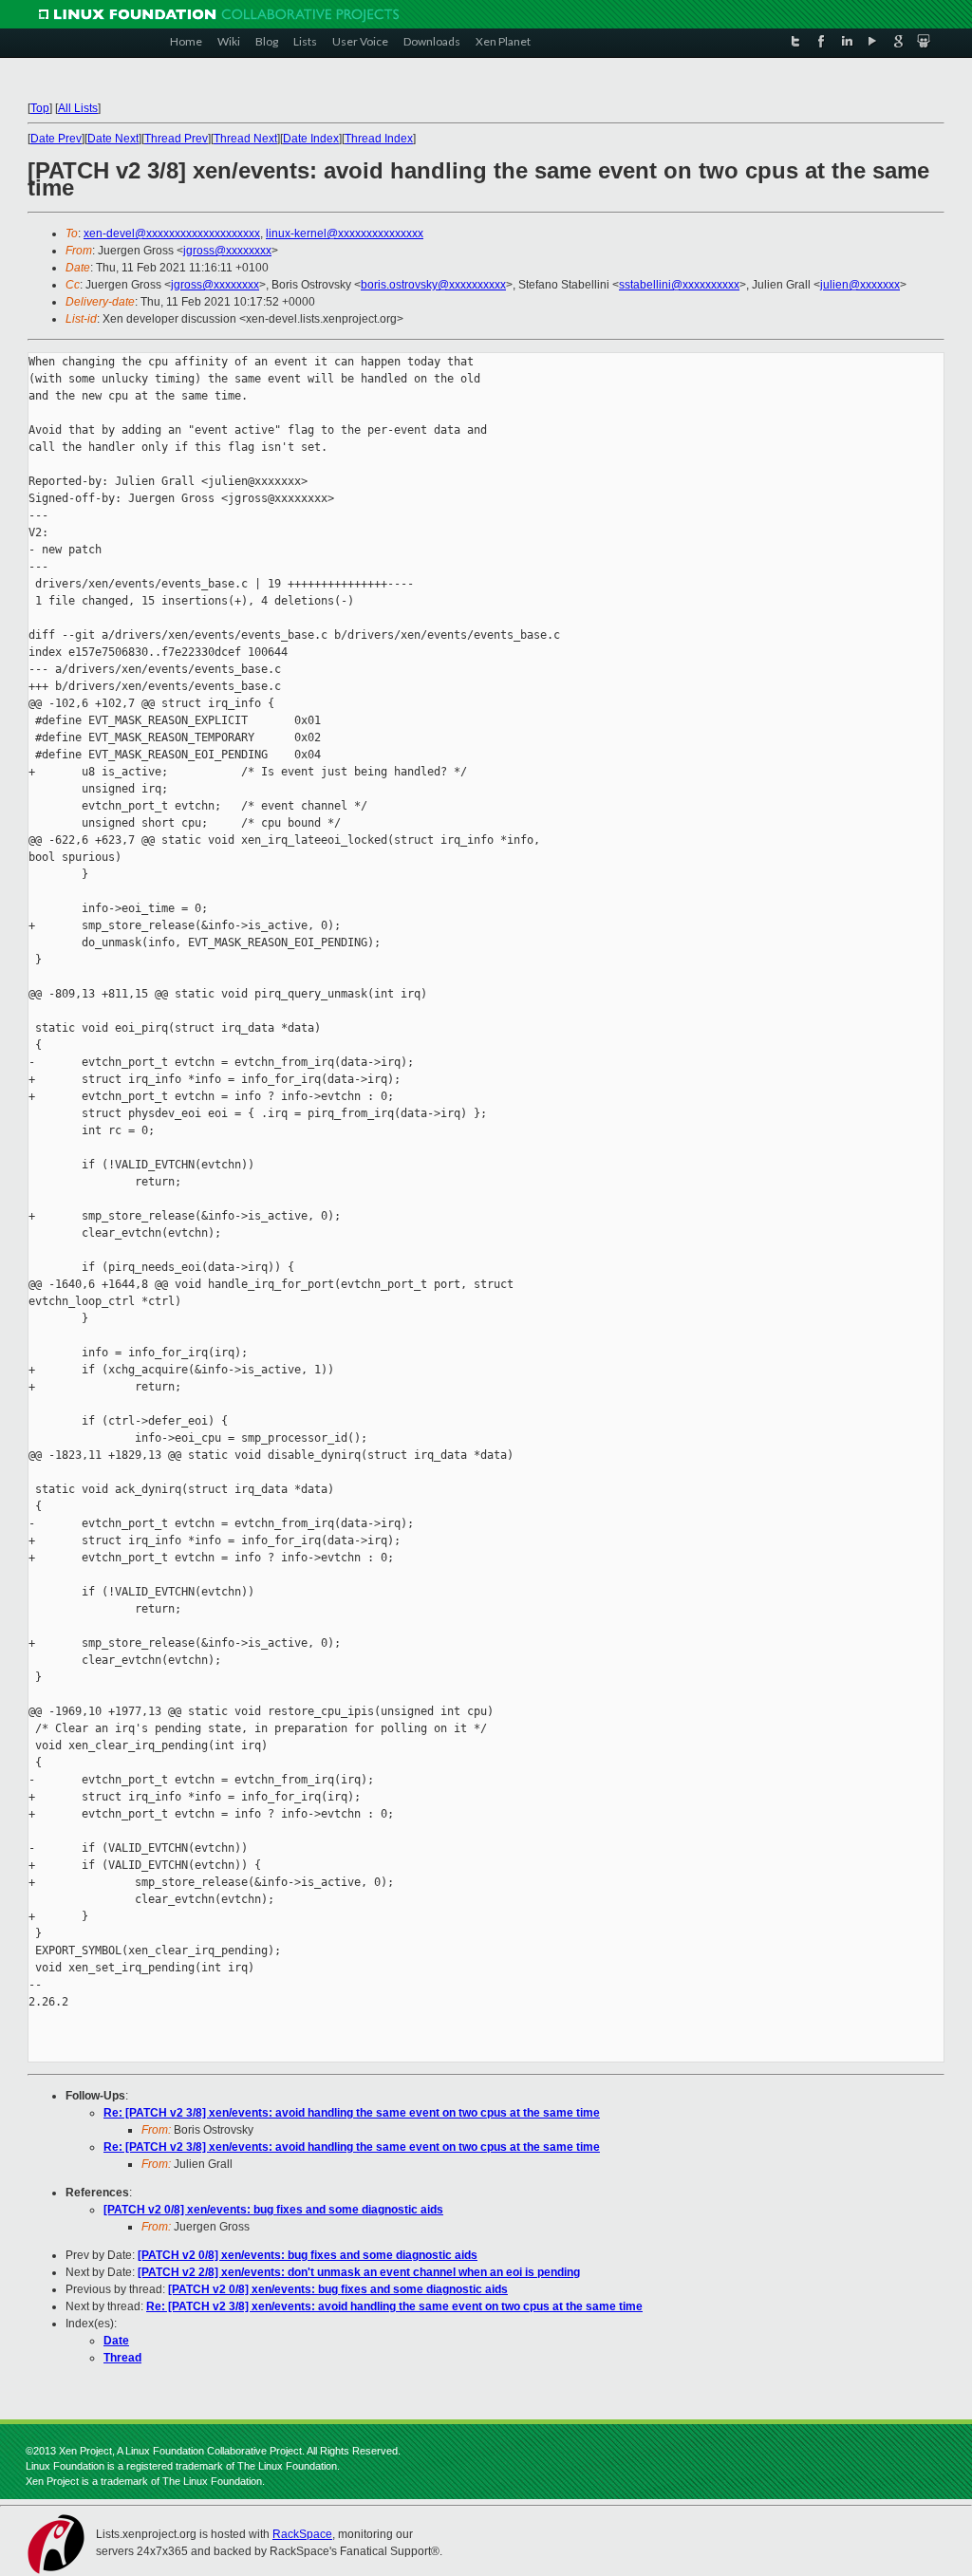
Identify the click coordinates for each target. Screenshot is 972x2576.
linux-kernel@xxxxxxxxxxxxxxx (344, 233)
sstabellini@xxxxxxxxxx (679, 284)
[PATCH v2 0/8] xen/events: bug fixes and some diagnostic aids (273, 2209)
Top (39, 108)
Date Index (311, 138)
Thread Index (379, 138)
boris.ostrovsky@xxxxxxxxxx (433, 284)
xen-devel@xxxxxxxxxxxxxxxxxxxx (172, 233)
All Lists (78, 108)
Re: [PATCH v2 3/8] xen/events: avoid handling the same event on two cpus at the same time (351, 2112)
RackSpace (302, 2534)
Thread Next (245, 138)
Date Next (113, 138)
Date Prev (56, 138)
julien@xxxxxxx (860, 284)
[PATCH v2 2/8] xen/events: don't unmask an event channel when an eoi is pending (359, 2272)
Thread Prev (176, 138)
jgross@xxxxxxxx (227, 250)
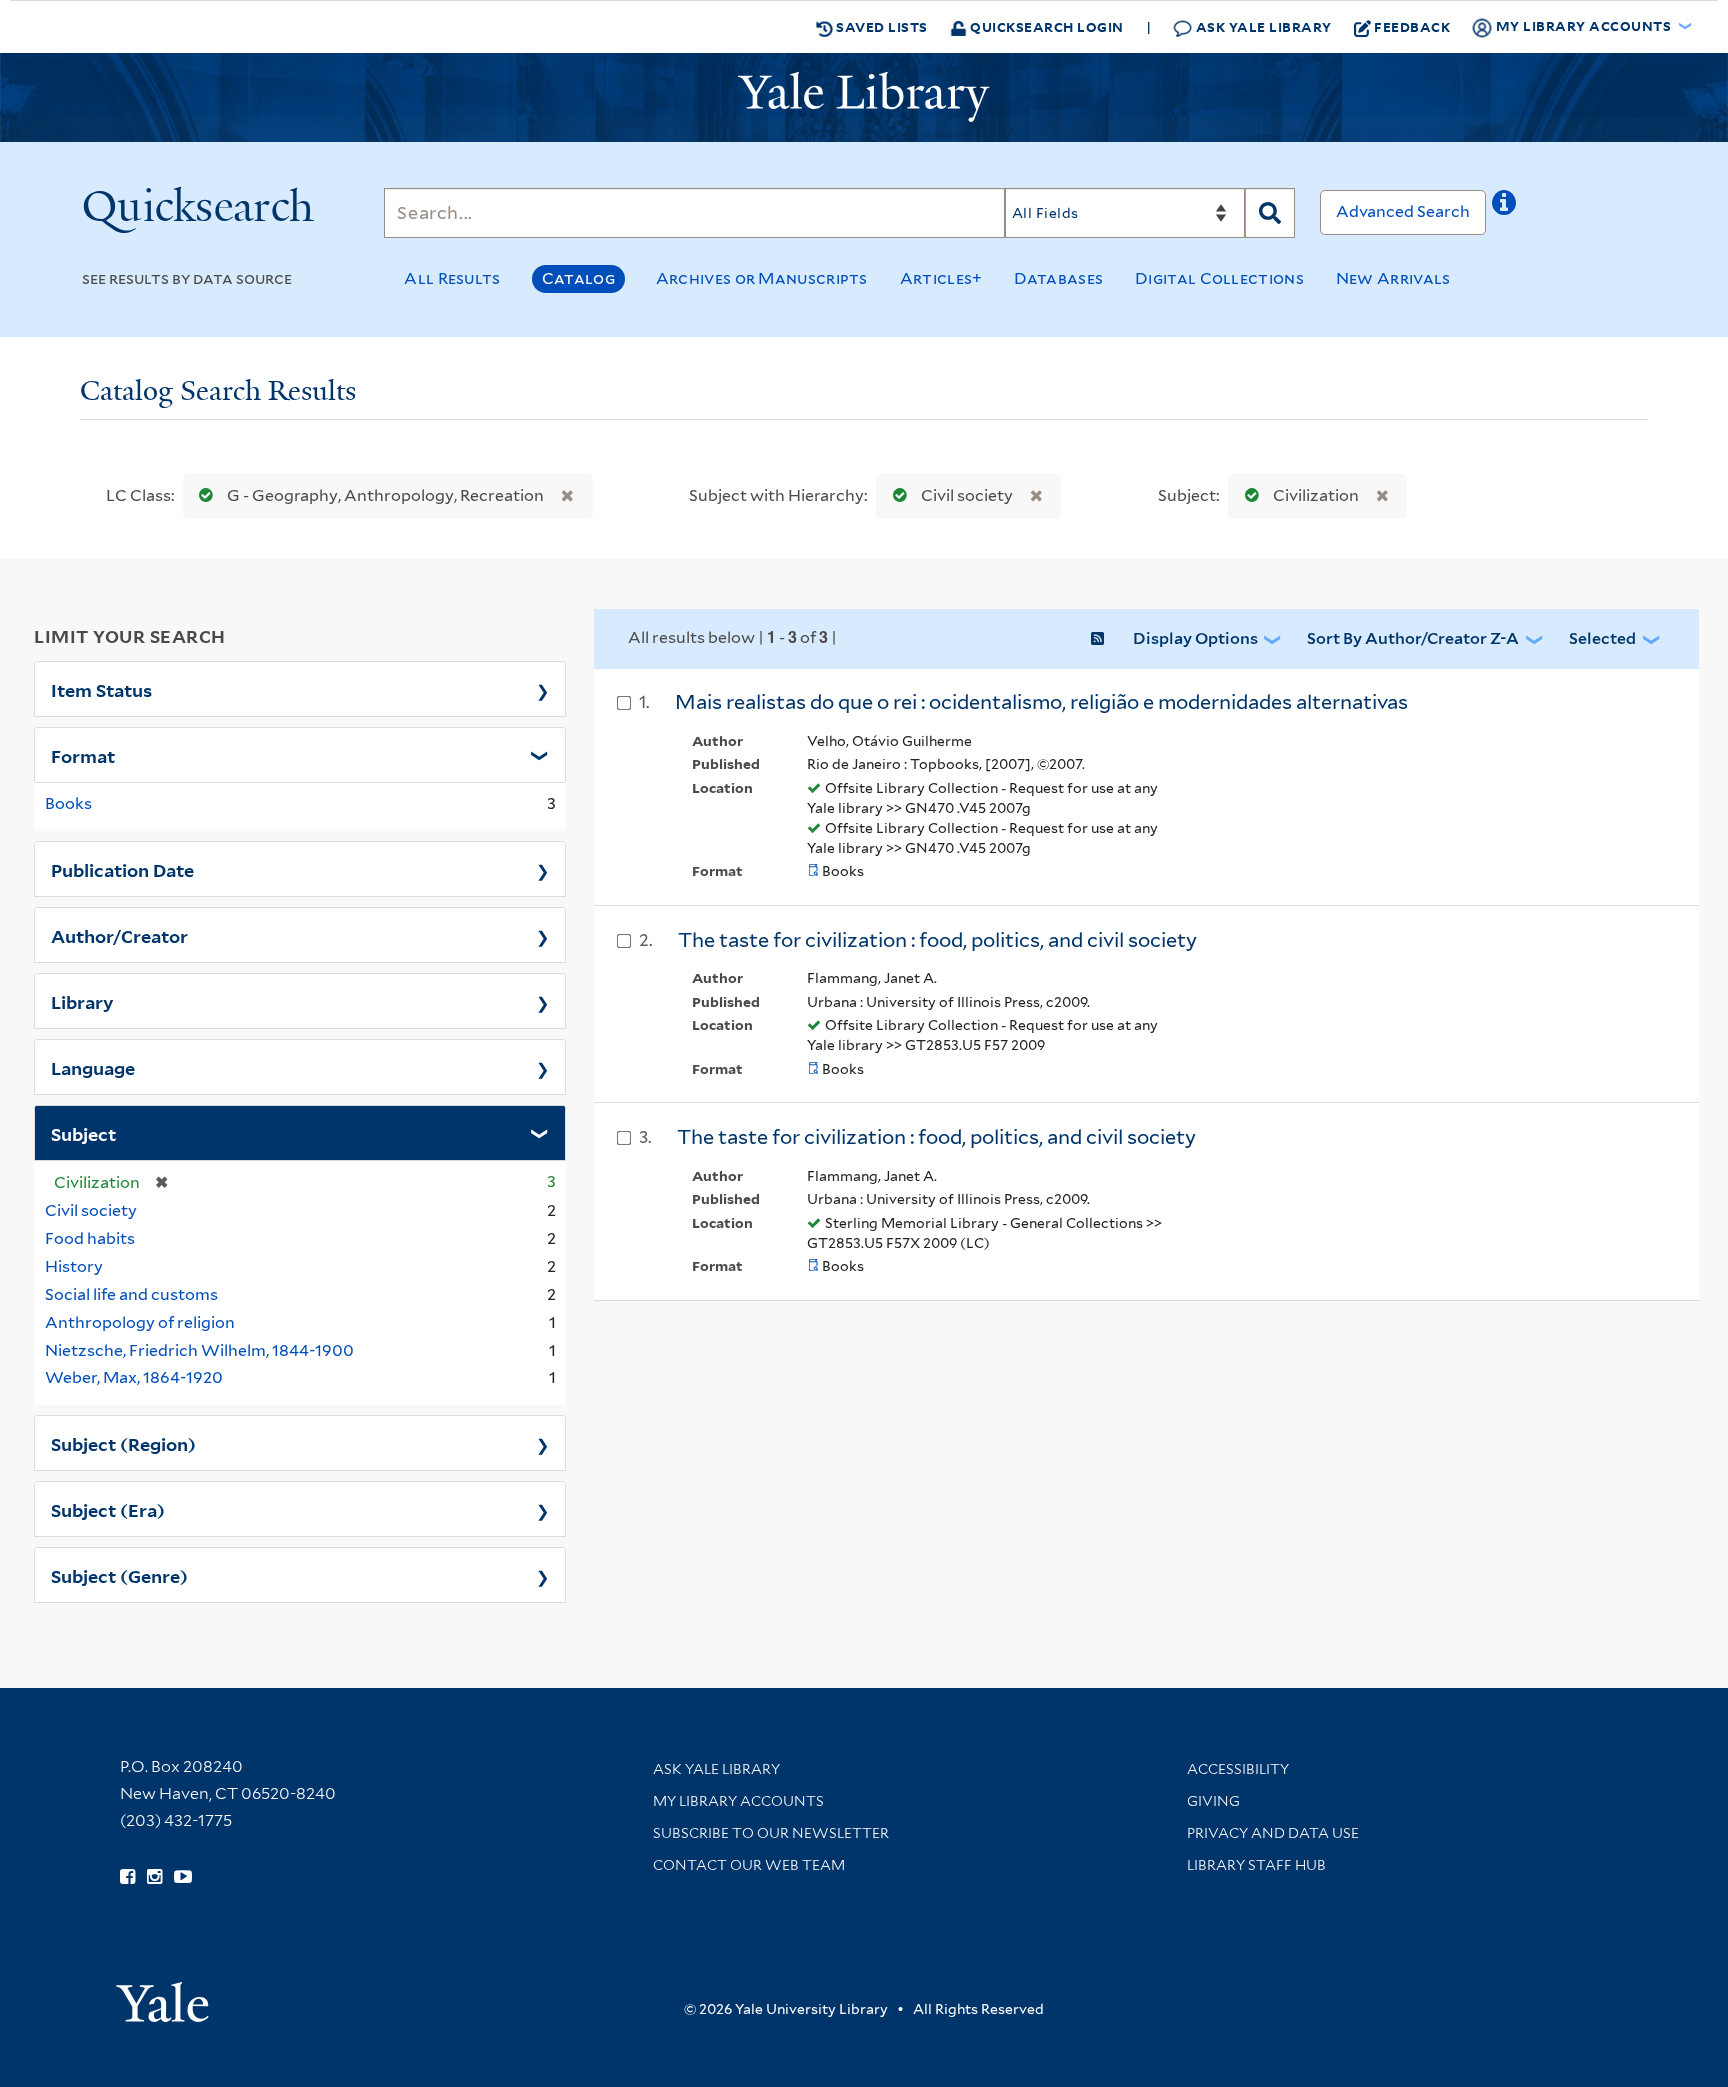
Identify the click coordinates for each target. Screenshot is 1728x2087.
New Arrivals (1393, 278)
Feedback (1412, 26)
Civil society (967, 495)
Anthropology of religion (140, 1322)
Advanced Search (1403, 211)
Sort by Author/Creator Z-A (1413, 638)
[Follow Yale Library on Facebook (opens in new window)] (127, 1877)
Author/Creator (119, 935)
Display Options (1195, 638)
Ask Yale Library (1262, 26)
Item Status (101, 689)
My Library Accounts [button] (1583, 25)
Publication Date (122, 869)
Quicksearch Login (1045, 26)
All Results (452, 278)
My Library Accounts (738, 1801)
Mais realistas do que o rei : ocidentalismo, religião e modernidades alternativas (1041, 702)
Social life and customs (131, 1294)
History (74, 1266)
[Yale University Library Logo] (864, 97)
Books (68, 803)
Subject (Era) (108, 1509)
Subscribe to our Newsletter (771, 1833)
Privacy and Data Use (1273, 1833)
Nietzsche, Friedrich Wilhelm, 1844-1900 (199, 1350)
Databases (1058, 278)
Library (82, 1001)
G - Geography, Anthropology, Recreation (385, 495)
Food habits (90, 1238)
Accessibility (1238, 1769)
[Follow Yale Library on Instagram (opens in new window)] (154, 1877)
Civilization (1316, 495)
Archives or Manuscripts (762, 278)
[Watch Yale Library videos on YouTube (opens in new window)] (183, 1877)
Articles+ (941, 278)
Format (83, 755)
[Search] (1270, 213)
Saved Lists (880, 26)
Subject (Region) (123, 1443)
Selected (1602, 638)
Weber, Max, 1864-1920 (134, 1377)
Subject (83, 1133)
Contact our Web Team (749, 1865)
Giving (1213, 1801)
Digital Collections (1219, 278)
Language (93, 1067)
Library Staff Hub (1256, 1865)
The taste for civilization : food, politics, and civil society (937, 940)
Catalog (578, 278)
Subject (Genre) (119, 1575)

> **Task goal**
Quote the preceding listing precisely and completely, omitting its images.

> **Task answer**
Identify the click coordinates for each target. Screenshot is 972x2576.
linux-kernel@xxxxxxxxxxxxxxx (344, 233)
sstabellini@xxxxxxxxxx (679, 284)
[PATCH v2 0/8] xen/events: bug fixes and some diagnostic aids (273, 2209)
Top (39, 108)
Date Index (311, 138)
Thread Index (379, 138)
boris.ostrovsky@xxxxxxxxxx (433, 284)
xen-devel@xxxxxxxxxxxxxxxxxxxx (172, 233)
All Lists (78, 108)
Re: [PATCH v2 3/8] xen/events: avoid handling the same event on two cpus at the same time (351, 2112)
RackSpace (302, 2534)
Thread Next (245, 138)
Date Next (113, 138)
Date Prev (56, 138)
julien@xxxxxxx (860, 284)
[PATCH v2 2/8] xen/events: don't unmask an event channel when an eoi is pending (359, 2272)
Thread Prev (176, 138)
jgross@xxxxxxxx (227, 250)
Identify the click coordinates for each target. Screenshot is 1728x2087.
New Arrivals (1393, 278)
Feedback (1412, 26)
Civil society (967, 495)
Anthropology of religion (140, 1322)
Advanced Search (1403, 211)
Sort by Author/Creator Z-A (1413, 638)
[Follow Yale Library on Facebook (opens in new window)] (127, 1877)
Author/Creator (119, 935)
Display Options (1195, 638)
Ask Yale Library (1262, 26)
Item Status (101, 689)
My Library Accounts [button] (1583, 25)
Publication Date (122, 869)
Quicksearch Login (1045, 26)
All Results (452, 278)
My Library Accounts (738, 1801)
Mais realistas do que o rei : ocidentalismo, religião e modernidades alternativas (1041, 702)
Social life and customs (131, 1294)
History (74, 1266)
[Yale University Library Logo] (864, 97)
Books (68, 803)
Subject (Era) (108, 1509)
Subscribe to our Newsletter (771, 1833)
Privacy and Data Use (1273, 1833)
Nietzsche, Friedrich Wilhelm, 1844-1900 (199, 1350)
Databases (1058, 278)
Library (82, 1001)
G - Geography, Anthropology, Recreation (385, 495)
Food habits (90, 1238)
Accessibility (1238, 1769)
[Follow Yale Library on Instagram (opens in new window)] (154, 1877)
Civilization (1316, 495)
Archives or Manuscripts (762, 278)
[Watch Yale Library videos on YouTube (opens in new window)] (183, 1877)
Articles+ (941, 278)
Format (83, 755)
[Search] (1270, 213)
Saved Lists (880, 26)
Subject (Region) (123, 1443)
Selected (1602, 638)
Weber, Max, 1864-1920 (134, 1377)
Subject (83, 1133)
Contact our Web Team (749, 1865)
Giving (1213, 1801)
Digital Collections (1219, 278)
Language (93, 1067)
Library Staff Hub (1256, 1865)
The taste for civilization : food, politics, and civil society (937, 940)
Catalog (578, 278)
Subject (Genre) (119, 1575)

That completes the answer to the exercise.